There was a neat symmetry in Madhumita’s Tamil film K.D. (2019), about the bond between an 80-year-old man and an eight-year-old boy. For her Hindi adaptation Kaalidhar Laapata, Madhumita shrinks the generation gap while retaining the themes of rejection, abandonment and second chances.

The ZEE5 release is led by 49-year-old Abhishek Bachchan as 40-year-old Kaalidhar, who appears to have early onset dementia. Tired of caring for Kaalidhar, his greedy brothers Manohar (Vishwanath Chatterjee) and Sundar (Priyank Tiwari) and Manohar’s wife Neetu (Madhulika Jatoliya) dump him at the Kumbh Mela.

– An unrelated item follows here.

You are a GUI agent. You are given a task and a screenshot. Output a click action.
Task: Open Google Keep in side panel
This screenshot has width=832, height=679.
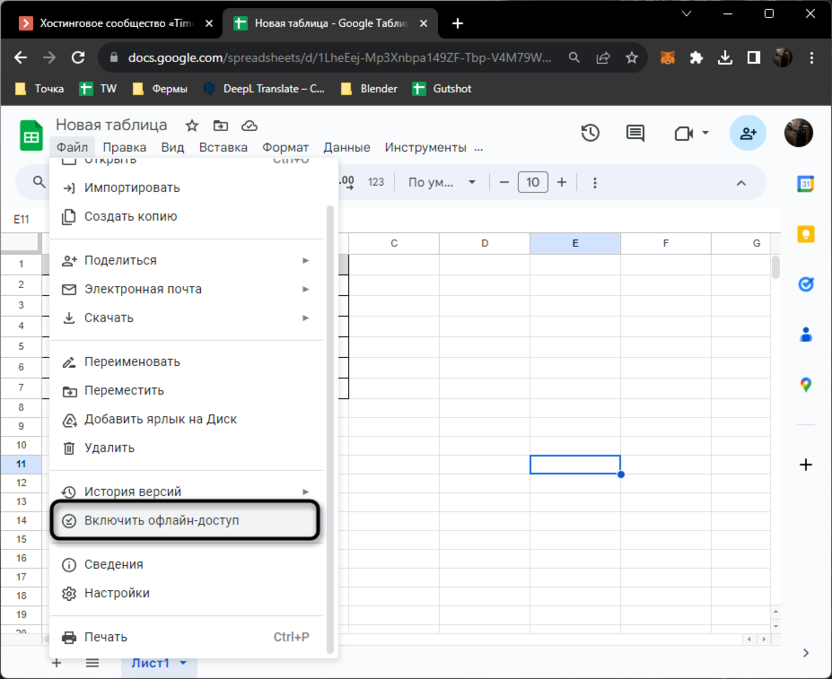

Only Kaalidhar’s sister Gudiya (Priya Yadav) mourns the disappearance of a man who has sacrificed his life and his love Meera (Nimrat Kaur) for his family. All seems lost for Kaalidhar until he runs into the precocious orphan Ballu (Daivik Baghela).

Ballu adopts the disoriented Kaalidhar and encourages him to have the experiences he has denied himself. Meanwhile, government official Subodh (Mohammed Zeeshan Ayyub) sets out to find Kaalidhar, his motives as murky as Kaalidhar’s kin.

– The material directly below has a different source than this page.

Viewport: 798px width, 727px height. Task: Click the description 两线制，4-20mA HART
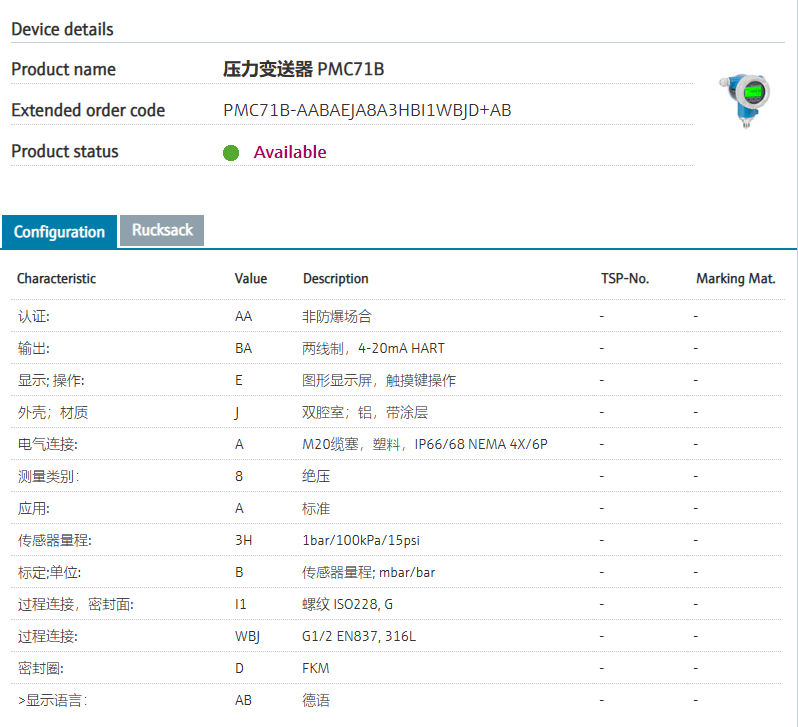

By directing the Hindi version and co-writing the screenplay with Amitosh Nagpal, Madhumita stays in charge of the film’s emotional beats. The core relationship between two cast-aside souls who find that they have a lot in common was the chief draw of the original film and is the reason the Hindi retooling works too.

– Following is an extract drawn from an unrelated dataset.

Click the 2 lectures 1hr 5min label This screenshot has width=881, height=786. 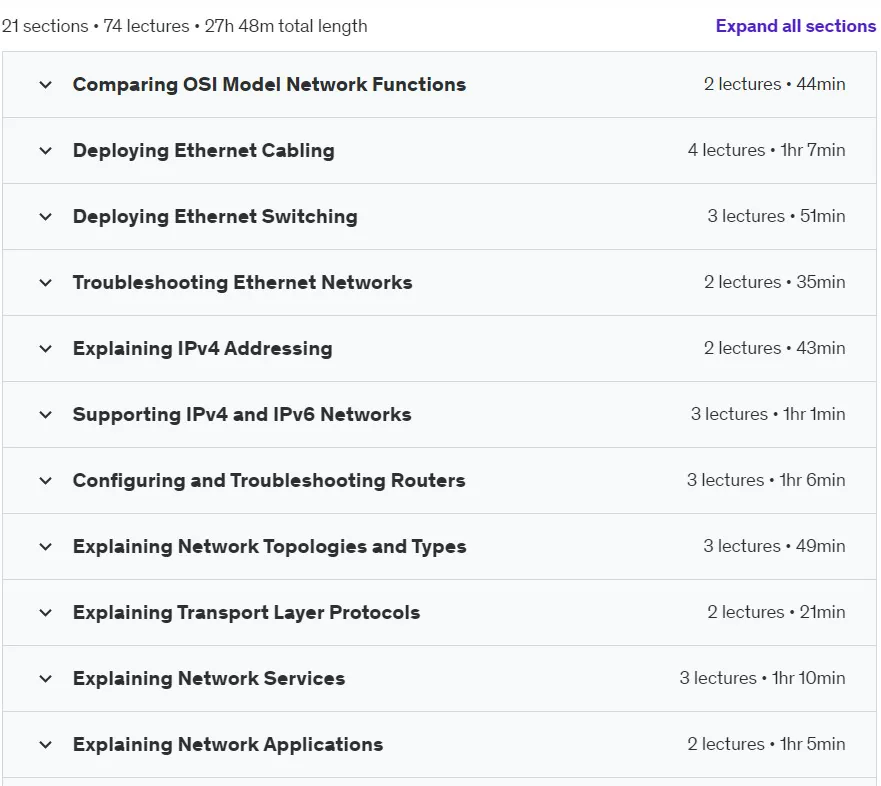766,744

The choice of a younger protagonist means that the adaptation needs to justify itself more vigorously. The exact nature of Kaalidhar’s ailment isn’t clear, not are his symptoms consistent with his behaviour.

Subodh feels shoehorned into the story, rather than an important neutral witness to Kaalidhar’s journey. While Kaalidhar Laapata is sluggishly paced and doesn’t capture the sheer ordinariness of its anguished hero or his milieu, the remake does portray the ways in which love and empathy transcend familial ties.

Abhishek Bachchan and Daivik Baghela bring out the warmth and mutual respect that develops between Kaalidhar and Ballu – the older man vulnerable and confused, the boy confident and cheerfully cynical.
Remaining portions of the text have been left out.